Well that’s annoying. I’ve updated the article to reflect that change. Thanks for bringing it to our attention!
How is it a “game console” when it’s and android phone ?!? Almost every flagship has these specs…
This isn’t a good sell, and it won’t be successful. It’s basically an Android Phone with a Controller, and has no exclusive or AAA-titles.
The problem is that a console lives and dies by its games. Compare the XB1 and XB1S, to the likes of the Nintendo Switch. Microsoft’s console has roughly x2 Performance, is cheaper, and had a 3-Year lead in terms of market penetration.
But I would wager that in 2030 most people won’t remember the XB1, whereas the Nintendo Switch will be remembered.
It’s the games that matter most. Other factors like availability, price, and performance, and marketing matter too. But the games are most important.

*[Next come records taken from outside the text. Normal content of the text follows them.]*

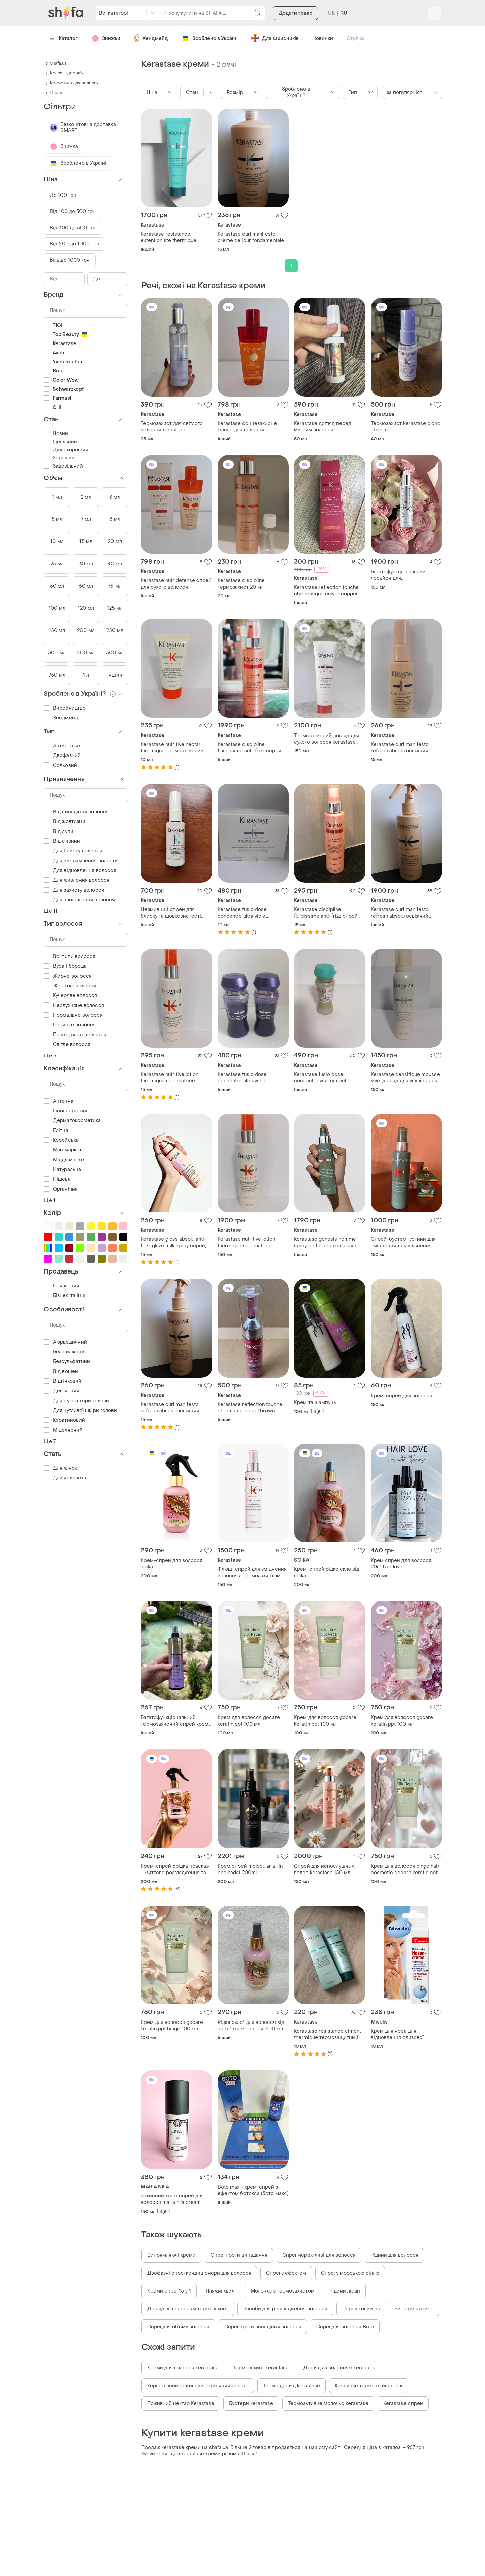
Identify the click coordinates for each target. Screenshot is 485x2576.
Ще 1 (49, 1200)
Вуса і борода (65, 966)
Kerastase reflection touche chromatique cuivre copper (326, 590)
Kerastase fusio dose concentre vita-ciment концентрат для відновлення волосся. (328, 1077)
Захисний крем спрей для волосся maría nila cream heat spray (172, 2199)
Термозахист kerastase (261, 2368)
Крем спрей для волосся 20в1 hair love (401, 1563)
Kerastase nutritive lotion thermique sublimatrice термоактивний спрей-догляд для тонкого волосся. (252, 1242)
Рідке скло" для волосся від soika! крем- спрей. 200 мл (251, 2025)
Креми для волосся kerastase (183, 2368)
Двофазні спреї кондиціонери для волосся (199, 2273)
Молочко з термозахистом (283, 2291)
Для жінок (60, 1468)
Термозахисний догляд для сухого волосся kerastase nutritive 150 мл (326, 738)
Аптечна (58, 1101)
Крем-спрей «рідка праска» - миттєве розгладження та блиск (175, 1869)
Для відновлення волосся (80, 870)
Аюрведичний (65, 1342)
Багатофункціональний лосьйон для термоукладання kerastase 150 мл (403, 575)
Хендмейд (61, 718)
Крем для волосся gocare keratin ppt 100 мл (249, 1720)
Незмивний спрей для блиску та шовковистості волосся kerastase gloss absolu (171, 912)
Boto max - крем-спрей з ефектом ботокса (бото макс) (253, 2190)
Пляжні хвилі (221, 2291)
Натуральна (62, 1169)
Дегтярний (61, 1391)
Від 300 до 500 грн (73, 227)
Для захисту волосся (74, 890)
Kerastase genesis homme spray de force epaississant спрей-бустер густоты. (326, 1242)
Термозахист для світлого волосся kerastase (172, 426)
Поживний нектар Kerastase (180, 2403)
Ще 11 (51, 911)
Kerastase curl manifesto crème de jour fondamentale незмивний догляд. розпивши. (251, 237)
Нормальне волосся (73, 1015)
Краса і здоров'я (67, 73)
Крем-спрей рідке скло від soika (326, 1572)
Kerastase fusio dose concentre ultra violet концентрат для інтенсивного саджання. (247, 912)
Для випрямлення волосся (81, 861)
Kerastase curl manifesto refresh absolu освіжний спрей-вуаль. (400, 747)
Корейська (61, 1140)
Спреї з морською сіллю (350, 2273)
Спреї (56, 92)
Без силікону (64, 1352)
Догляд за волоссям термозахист (187, 2309)
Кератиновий (64, 1420)
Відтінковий (63, 1381)
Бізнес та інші (65, 1295)
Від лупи (58, 831)
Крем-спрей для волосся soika (171, 1563)
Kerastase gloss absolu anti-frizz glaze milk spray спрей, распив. (173, 1242)
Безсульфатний (67, 1361)
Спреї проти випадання (239, 2255)
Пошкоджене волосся (75, 1034)
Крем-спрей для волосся (401, 1395)
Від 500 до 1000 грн (74, 244)
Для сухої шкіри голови (76, 1401)
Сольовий (60, 765)
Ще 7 (50, 1441)
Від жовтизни (64, 821)
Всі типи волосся (70, 956)
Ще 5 (50, 1056)
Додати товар (295, 39)
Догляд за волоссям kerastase (340, 2368)
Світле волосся (67, 1044)
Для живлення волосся (76, 880)
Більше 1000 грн (70, 260)
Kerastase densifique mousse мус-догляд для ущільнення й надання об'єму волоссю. (406, 1077)
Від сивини (62, 841)
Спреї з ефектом (286, 2273)
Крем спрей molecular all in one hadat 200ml (250, 1869)
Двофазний (62, 755)
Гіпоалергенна (66, 1111)
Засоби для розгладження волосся (285, 2309)
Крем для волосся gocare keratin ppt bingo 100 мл (172, 2025)
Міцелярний (63, 1430)
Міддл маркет (65, 1160)
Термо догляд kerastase (291, 2386)
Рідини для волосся (394, 2255)
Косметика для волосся (74, 83)
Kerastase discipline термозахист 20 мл (241, 583)
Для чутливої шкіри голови (80, 1410)
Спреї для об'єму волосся (178, 2327)
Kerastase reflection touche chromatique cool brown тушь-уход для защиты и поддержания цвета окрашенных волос (250, 1407)
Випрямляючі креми (171, 2255)
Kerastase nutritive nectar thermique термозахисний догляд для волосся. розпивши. (172, 747)
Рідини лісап (344, 2291)
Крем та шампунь (315, 1402)
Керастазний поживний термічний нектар (197, 2386)
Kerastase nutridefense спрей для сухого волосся (176, 583)
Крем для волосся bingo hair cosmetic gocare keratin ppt (405, 1869)
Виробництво (65, 708)
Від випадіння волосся (76, 812)
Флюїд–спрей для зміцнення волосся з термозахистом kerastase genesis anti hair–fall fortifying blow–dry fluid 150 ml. (252, 1572)
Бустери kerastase (251, 2403)
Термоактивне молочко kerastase (328, 2403)
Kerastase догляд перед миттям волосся (322, 426)
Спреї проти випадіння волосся (262, 2327)
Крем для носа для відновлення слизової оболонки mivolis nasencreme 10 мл (397, 2034)
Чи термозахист (413, 2309)
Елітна (56, 1130)
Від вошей (61, 1371)
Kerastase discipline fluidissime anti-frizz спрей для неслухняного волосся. (250, 747)
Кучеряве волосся (70, 995)
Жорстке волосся (70, 986)
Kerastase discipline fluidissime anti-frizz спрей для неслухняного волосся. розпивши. (327, 912)
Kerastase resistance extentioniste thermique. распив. (169, 237)
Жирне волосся (68, 976)
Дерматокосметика (72, 1120)
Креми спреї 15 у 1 (169, 2291)
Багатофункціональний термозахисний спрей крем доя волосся (174, 1720)
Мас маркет (63, 1150)
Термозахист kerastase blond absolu (405, 426)
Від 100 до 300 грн (73, 211)
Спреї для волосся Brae (345, 2327)
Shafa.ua (58, 63)
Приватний (61, 1286)
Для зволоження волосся (79, 900)
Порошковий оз (361, 2309)
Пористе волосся (70, 1025)
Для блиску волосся (73, 851)
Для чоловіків (65, 1478)
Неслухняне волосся (74, 1005)
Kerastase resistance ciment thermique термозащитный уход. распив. (327, 2034)
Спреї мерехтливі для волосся (319, 2255)
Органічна (61, 1189)
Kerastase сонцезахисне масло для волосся (247, 426)
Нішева (57, 1179)
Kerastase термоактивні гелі (368, 2386)
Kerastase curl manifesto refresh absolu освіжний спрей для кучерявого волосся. (400, 912)
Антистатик (62, 746)
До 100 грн (63, 195)
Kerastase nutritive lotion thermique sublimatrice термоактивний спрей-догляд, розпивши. (169, 1077)
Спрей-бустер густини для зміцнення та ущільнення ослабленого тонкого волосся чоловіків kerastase (405, 1242)
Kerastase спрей (403, 2403)
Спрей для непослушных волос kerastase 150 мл (324, 1869)
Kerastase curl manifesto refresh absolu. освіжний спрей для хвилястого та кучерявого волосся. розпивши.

It’s also why the PS Vita Slim, was vastly superior to the Nintendo 3DS and new3DS, and their variants. On basically all fronts. However, Nintendo had a lot more success because they had a strong first-party lineup, whereas Sony’s Gaming Studios neglected it and focused on the PS3 Slim during it’s lifetime. By the time the PS4 launched the PS Vita was all but abandoned/discontinued.
Why does it need exclusive games to be successful? Millions of android games plus very good emulation capabilities is not enough for a market? How many have phones more capable than this? You would still have to get a controller on top of that.
I wonder, can it make phone calls as well? On the Verizon website it shows 5G/4G connectivity and doesn’t specify data only…
Not traditionally. You could install a VoIP app like Google Voice.
This is not a phone. It is being sold as a tablet on Verizon’s website. It is, however, a very small tablet.